_Items_

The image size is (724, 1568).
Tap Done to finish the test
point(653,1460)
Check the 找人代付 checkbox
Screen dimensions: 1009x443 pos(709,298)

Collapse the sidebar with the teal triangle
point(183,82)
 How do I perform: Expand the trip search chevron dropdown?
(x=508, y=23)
--
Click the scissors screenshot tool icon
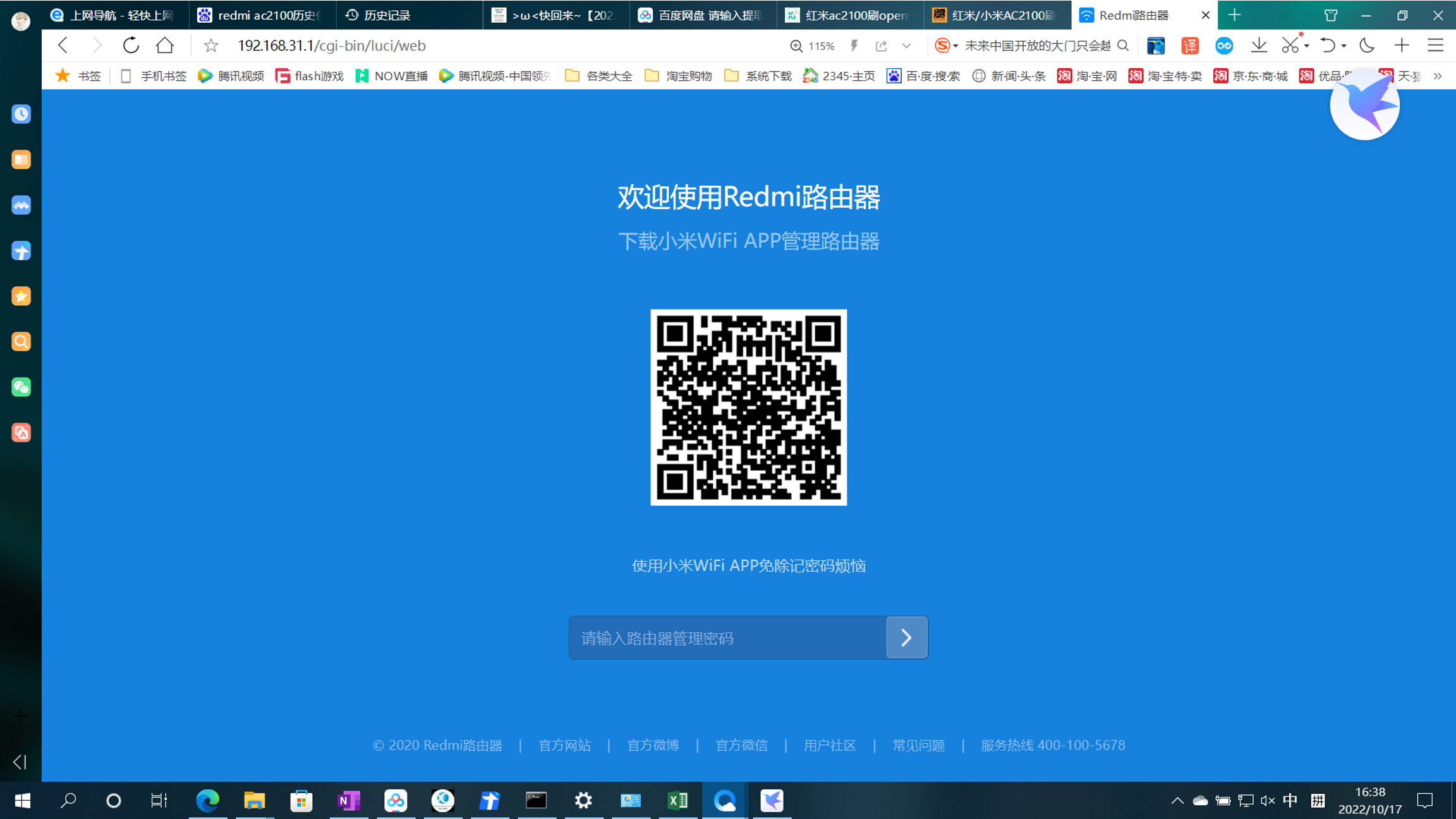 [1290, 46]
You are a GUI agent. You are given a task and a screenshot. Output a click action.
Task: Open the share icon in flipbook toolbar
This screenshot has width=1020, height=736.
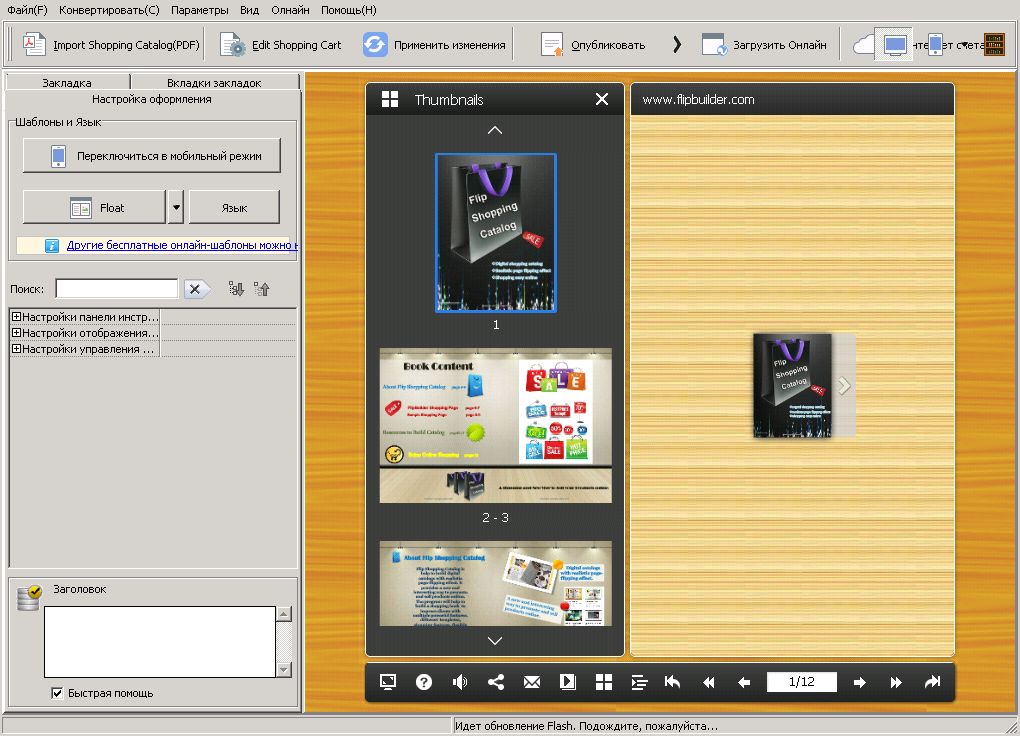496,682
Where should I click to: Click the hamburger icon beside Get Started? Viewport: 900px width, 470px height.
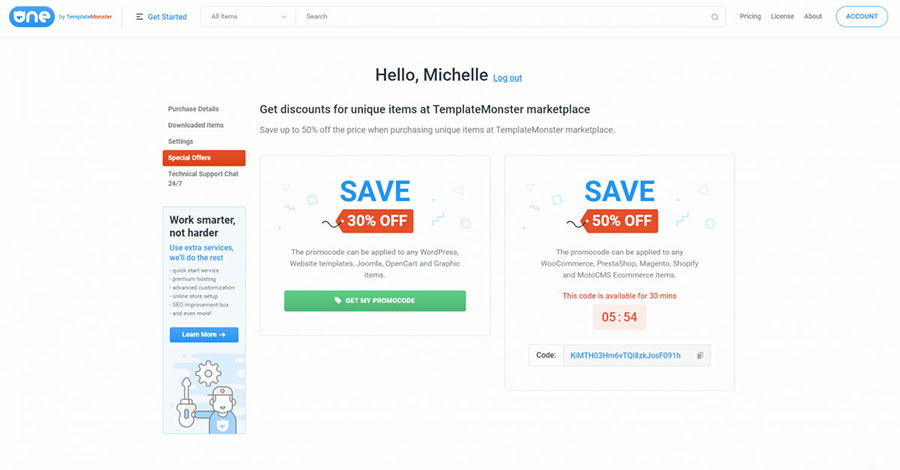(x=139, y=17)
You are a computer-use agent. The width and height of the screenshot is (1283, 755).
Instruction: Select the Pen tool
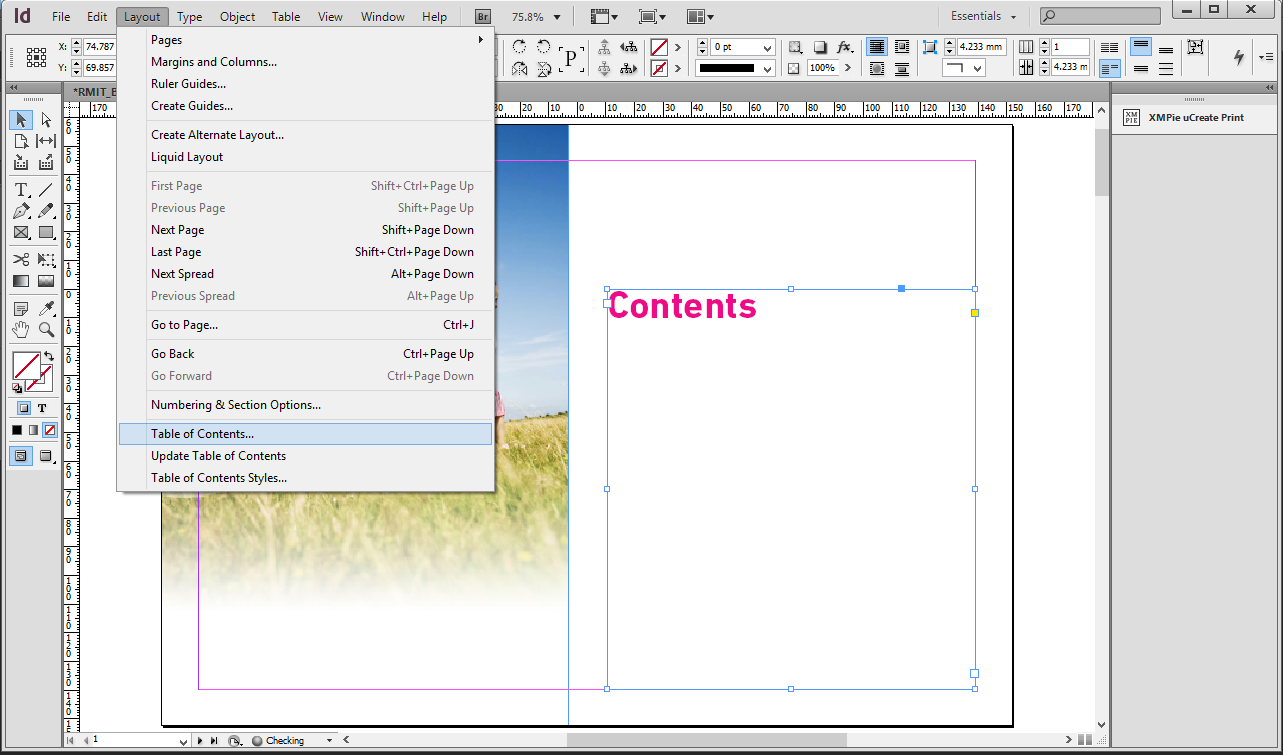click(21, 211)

_Objective_
Rewrite the records from the line containing "Click the scissors screenshot tool icon" through the line containing "click(21, 211)", requests included, and shift every coordinate in the answers by adding 72 to it. Leave the pictures out.

_Written response_
Click the scissors screenshot tool icon
 [1362, 118]
You are a GUI agent. You are given a task and a screenshot. Output a click action.
Task: Open the share icon in flipbook toolbar
This screenshot has width=1020, height=736.
568,754
Where should I click to: Click the hamburger icon beside Get Started? Viewport: 900px width, 470px height.
(x=211, y=89)
You are a computer-use agent. The width and height of the screenshot is (1283, 755).
Instruction: Select the Pen tool
click(93, 283)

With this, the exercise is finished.